Television and stage experience coupled with all-American good looks led to movies and television roles. His breakthrough role was  Sundance Kid in “Butch Cassidy and the Sundance Kid,” (1969) He was 32.  “The Way We Were” and “The Sting,” both made in 1973, turned Redford into a #1 box office star. His directorial debut, “Ordinary People,” (1980), won him an Oscar for Best Director in 1981.

Redford went on to use his considerable clout to advance environmental causes and his riches to acquire Utah property, which he transformed into a ranch and the Sundance ski resort. In 1980, he established the Sundance Institute for aspiring filmmakers. Its annual festival is, like Telluride, world famous.

Film Fest honors Redford and applauds his latest role, a man lost at sea, in J.C. Chandor’s “All Is Lost.”

In the second category, (known elsewhere, but not here in America and should be), the SHOW honors Mohammed Rasoulof.

Mohammad Rasoulof is an Iranian indie filmmaker, born 1972 in Shiraz, Iran, currently living in Tehran and Hamburg. Rasoulof studied sociology in Tehran, then went on to become a vocal critic (through his work) of the systematic oppression of his fellow countryman by the government. As a filmmaker, his protagonists are ordinary people who face extraordinary obstacles in generally mundane settings.

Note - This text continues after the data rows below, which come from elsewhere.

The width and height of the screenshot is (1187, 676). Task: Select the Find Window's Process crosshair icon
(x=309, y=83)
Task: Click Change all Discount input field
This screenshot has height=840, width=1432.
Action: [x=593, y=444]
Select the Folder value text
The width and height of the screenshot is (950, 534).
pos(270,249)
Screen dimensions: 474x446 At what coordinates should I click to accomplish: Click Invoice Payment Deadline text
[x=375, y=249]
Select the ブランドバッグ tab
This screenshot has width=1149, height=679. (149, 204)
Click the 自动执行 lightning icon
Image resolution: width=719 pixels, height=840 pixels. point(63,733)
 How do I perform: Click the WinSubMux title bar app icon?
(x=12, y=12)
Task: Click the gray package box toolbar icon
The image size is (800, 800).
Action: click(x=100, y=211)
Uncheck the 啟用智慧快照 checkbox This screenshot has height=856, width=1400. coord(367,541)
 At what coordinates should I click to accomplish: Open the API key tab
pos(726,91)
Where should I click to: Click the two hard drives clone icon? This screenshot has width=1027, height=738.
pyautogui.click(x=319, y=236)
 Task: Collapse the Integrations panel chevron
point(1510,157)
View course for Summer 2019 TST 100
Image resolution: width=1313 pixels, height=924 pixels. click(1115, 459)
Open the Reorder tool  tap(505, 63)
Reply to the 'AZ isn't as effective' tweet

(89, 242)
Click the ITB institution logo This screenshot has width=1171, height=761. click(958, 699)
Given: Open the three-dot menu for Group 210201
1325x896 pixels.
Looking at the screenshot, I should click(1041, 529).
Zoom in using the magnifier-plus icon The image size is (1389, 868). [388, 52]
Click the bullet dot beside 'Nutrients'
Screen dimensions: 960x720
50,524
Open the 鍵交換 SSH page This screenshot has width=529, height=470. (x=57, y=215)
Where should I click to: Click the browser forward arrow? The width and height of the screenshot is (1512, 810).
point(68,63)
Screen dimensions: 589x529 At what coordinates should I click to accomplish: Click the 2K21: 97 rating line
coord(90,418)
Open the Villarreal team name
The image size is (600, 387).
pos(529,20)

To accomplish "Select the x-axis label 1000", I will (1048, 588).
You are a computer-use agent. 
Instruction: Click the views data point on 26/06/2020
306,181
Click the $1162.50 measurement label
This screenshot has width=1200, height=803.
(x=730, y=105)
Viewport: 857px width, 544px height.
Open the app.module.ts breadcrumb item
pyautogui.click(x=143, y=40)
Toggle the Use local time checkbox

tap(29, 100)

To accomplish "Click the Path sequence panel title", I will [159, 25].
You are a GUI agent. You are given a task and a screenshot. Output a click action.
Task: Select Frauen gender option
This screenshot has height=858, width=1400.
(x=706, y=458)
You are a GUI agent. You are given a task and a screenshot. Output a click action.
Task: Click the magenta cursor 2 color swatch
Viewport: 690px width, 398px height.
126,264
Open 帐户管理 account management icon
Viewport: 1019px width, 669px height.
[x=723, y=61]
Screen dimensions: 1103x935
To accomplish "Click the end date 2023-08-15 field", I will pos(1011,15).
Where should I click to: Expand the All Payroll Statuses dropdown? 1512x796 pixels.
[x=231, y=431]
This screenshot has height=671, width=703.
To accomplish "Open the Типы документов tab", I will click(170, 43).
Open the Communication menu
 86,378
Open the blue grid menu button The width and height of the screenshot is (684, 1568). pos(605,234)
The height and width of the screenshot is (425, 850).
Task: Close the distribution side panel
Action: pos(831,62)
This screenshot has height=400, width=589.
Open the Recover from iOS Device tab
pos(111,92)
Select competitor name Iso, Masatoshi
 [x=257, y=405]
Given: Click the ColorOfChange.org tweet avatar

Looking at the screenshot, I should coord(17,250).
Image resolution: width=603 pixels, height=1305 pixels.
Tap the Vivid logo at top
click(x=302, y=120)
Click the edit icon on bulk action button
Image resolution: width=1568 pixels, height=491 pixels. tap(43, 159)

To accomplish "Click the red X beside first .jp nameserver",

In 2010, Rasoulof and a friend were arrested on set, accused of filming without a permit. He was banned from filmmaking for 20 years and sentenced to six years in prison (reduced to one year). Upon his release, his films became bolder and more accusatory. Rasoulof’s most recent effort, Manuscripts Don’t Burn,a prize-winner at Cannes, tells the tale of two thugs working for the secret police, charged with crushing intellectuals.

This one may be a bit of a square peg. All three honored guests do work behind the scenes quite effectively, just not quietly; their names, hardly an Industry secret. The third tribute goes to T Bone Burnett and the Coen Brothers.

Many think the trio’s latest collaboration, the music-themed drama “Inside Llewyn Davis,” appears to be a foregone conclusion. Backtracking over their filmography, the directors have always woven music into their stories in ways the Festival describes as “novel and sophisticated.” In “The Big Lebowski,” for example, the Dude’s twin preoccupations were weed and music. The accidental musicians, the Soggy Bottom Boys of “O Brother Where Art Thou?” fame launched a runaway hit, “Man of Constant Sorrow.” T Bone Burnett is the siblings’ musical partner and mentor.

Working with his brother Ethan, screenwriter/director Joel Coen has built a reputation as one of the most visionary and idiosyncratic filmmakers of the late-20th century. Combining thoughtful eccentricity, wry humor, arch irony, and often brutal violence, the films of the Coen brothers have become synonymous with a style of filmmaking that pays tribute to classic American movie genres — especially film noir — while sustaining a firmly postmodern feel. Beginning with “Blood Simple,” their brutal, stylish 1984 debut, the brothers went on to amass a body of work that has established them as two of the most compelling figures in American and world cinemas.

T Bone Burnett’s 40 years of experience in music and entertainment have earned him an unparalleled reputation as a first-rate innovative artist, songwriter, producer, performer, concert producer, record company owner, and artists’ advocate. He is a 12-time Grammy winner. T Bone recently served as Executive Music Producer for box-office blockbuster The Hunger Games, for which he also produced a companion album that entered the Billboard Top 200 Albums chart at #1 and was certified Gold within weeks of its release. That was just before his latest collaboration with the Coen brothers on “Inside Llewyn Davis.”

The SHOW’s Special Medallion celebrates a hero of cinema – organization or individual – “that preserves, honors and presents great movies.”  Past recipients include HBO, Ted Turner, and Leonard Maltin. This year, the honor goes to Alejandro Ramirez.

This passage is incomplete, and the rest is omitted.